Your goal: Nothing but a number is needed here; count the lines of the listing that include "computer".

++++

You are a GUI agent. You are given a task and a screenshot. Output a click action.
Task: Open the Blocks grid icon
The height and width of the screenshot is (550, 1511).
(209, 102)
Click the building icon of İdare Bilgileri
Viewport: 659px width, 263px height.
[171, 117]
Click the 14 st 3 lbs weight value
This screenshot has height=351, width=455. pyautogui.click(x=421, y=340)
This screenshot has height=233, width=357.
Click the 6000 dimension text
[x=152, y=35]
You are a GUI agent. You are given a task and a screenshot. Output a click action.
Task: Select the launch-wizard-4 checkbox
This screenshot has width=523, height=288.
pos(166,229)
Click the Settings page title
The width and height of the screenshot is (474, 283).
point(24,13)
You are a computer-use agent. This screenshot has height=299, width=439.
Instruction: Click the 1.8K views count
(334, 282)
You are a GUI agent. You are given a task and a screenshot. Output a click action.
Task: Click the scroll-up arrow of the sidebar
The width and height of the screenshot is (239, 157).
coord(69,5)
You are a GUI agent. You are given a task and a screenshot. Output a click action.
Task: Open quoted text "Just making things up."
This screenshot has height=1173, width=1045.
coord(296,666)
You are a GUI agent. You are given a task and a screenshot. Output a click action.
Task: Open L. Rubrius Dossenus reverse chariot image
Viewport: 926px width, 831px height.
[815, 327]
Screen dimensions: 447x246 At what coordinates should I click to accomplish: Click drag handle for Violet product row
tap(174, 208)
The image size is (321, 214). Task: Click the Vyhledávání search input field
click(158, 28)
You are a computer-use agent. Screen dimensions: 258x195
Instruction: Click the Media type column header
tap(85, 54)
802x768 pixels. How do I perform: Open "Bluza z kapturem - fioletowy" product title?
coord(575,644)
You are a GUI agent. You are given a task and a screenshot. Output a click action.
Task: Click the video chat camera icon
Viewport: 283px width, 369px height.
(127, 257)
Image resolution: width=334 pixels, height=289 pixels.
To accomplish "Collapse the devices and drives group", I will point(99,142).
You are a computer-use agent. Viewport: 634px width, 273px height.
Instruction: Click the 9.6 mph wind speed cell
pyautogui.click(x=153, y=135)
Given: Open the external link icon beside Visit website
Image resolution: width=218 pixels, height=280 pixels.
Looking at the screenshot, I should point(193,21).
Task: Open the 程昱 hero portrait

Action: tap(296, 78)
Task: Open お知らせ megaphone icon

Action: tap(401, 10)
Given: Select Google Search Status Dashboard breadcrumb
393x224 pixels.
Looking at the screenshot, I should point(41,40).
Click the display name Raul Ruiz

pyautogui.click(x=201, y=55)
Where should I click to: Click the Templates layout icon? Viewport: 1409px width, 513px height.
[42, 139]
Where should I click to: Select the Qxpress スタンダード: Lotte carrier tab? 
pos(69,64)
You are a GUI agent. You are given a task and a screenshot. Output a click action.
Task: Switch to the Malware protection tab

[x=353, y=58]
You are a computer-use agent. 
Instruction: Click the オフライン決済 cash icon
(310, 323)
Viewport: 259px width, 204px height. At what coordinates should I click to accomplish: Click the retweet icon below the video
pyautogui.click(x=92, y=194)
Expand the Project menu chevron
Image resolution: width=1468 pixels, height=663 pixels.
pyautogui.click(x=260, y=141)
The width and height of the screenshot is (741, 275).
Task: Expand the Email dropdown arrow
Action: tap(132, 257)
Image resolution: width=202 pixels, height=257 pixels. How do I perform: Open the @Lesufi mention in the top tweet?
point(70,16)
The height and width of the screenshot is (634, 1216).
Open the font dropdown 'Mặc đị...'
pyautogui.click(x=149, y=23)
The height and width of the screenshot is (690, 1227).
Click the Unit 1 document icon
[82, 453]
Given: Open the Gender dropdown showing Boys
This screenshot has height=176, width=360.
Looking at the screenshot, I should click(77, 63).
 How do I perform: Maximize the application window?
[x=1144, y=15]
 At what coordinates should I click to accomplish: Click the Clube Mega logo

++++

Your solution: 4